Member of Parliament for Suhum Constituency
- In office 7 January 2005 – 6 January 2021
- Preceded by: Ransford Agyapong
- Succeeded by: Kwadjo Asante

Deputy Minister for Communications (Ghana)
- In office 2005 – 6 January 2009

Personal details
- Born: 5 September 1968 (age 57)
- Party: New Patriotic Party
- Alma mater: Nkawkaw Senior High School, Kwame Nkrumah University of Science and Technology
- Profession: Engineer
- Committees: Communications Committee, Public Accounts Committee and Finance and Business Committee

= Frederick Opare-Ansah =

Ghanaian politician and electrical engineer

Frederick Opare-Ansah (born September 5, 1968) is an Electrical Engineer and Ghanaian politician who was a member of the Fourth to Seventh Parliament of the Fourth Republic of Ghana representing the peole of Suhum Constituency in the Eastern Region on the ticket of the New Patriotic Party (NPP).

== Early life and education ==
Opare-Ansah was born on September 5, 1958. He hails from Amankokrom-Akuapem, a town in the Eastern Region of Ghana. He graduated from Kwame Nkrumah University of Science and Technology and obtained his Bachelor of Science degree in electrical engineering in 1994.

== Employment ==
Opare-Ansah worked as the managing director of Third Rail (Ghana) Limited. He is an Engineer by profession.

== Political career ==
Opare-Ansah is a member of the New Patriotic Party (NPP). He is a member of the 4th, 5th, 6th and 7th Parliaments of the 4th Republic of Ghana. He first became a member of the Parliament of Ghana, representing Suhum (Ghana parliament constituency) in January 2005 after emerging winner of his constituency polls in the 2004 Ghanaian general election in December.

He had run for 4 consecutive terms in office and represented his constituency in the 7th Parliament of Ghana. where he was the Chairperson of the Communications committee and was also a member of the committees on Finance and Business.
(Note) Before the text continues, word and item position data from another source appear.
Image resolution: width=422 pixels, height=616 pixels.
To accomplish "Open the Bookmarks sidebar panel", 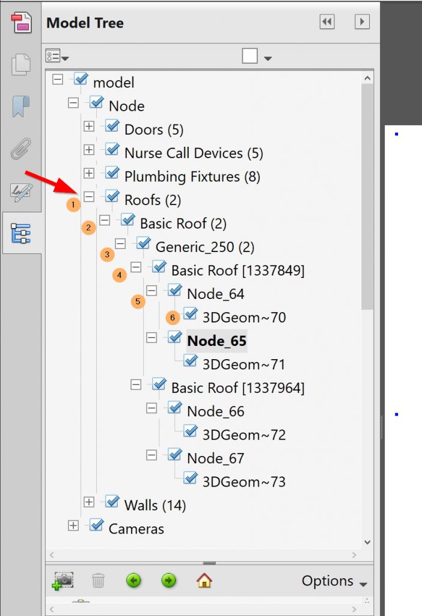I will click(x=22, y=106).
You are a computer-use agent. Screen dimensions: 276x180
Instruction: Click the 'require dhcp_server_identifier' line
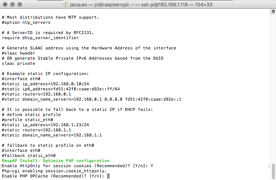point(40,38)
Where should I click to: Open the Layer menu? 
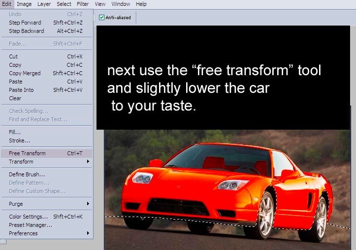click(x=44, y=4)
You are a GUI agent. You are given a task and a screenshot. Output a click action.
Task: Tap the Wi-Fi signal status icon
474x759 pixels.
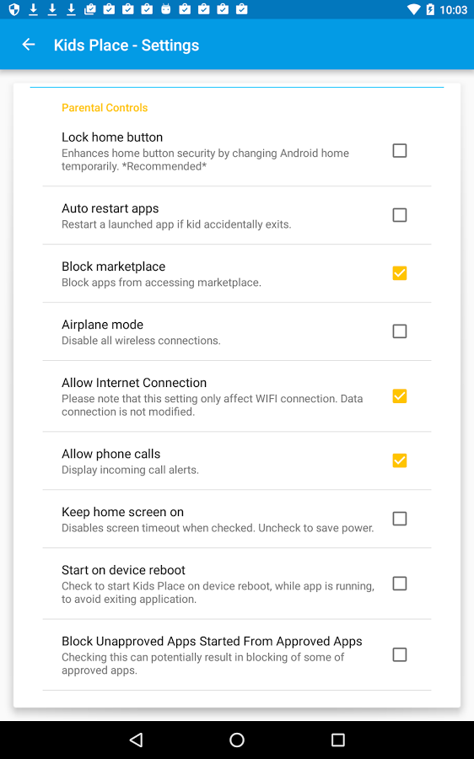point(413,9)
In the 5th parliament of the 4th parliament of Ghana, he was the Minority Chief Whip. He was also a deputy minister for communication during President John Agyekum Kuffour's tenure from 2005-2008.

After losing his bid to become the general secretary of the New Patriotic Party in July 2022, he was appointed by the flagbearer and current vice president of Ghana, Mahamudu Bawumia as the campaign manager.

== Elections ==
Opare-Ansah represented the Suhum constituency as the Member of Parliament for the 5th parliament of the 4th republic of Ghana. He was elected on the ticket of the New Patriotic Party by obtaining 17,461 votes out of the 38,577 total valid votes cast, equivalent to 45.3% of total valid votes cast. He was elected over Jacob Kwaku Arkoh of the People's National Convention, Samuel Fleischer Kwabi of the National Democratic Congress, Francis Darby Kobena Inkoom of the Convention People's Party, Matilda Garbrah an independent candidate. These obtained 0.75%, 41.02%, 0.77% and 12.20% respectively of total valid votes cast.

He lost the New Patriotic Party parliamentary elections in 2021 to Kwadjo Asante with 272 votes out of 666 votes cast.

In March 2022, he declared his intention to run for the general secretary position of the New Patriotic Party. He however, polled 50 votes and lost the elections in July 2022 to Justin Koduah.

== Personal life ==
Opare-Ansah is a Christian. He is married.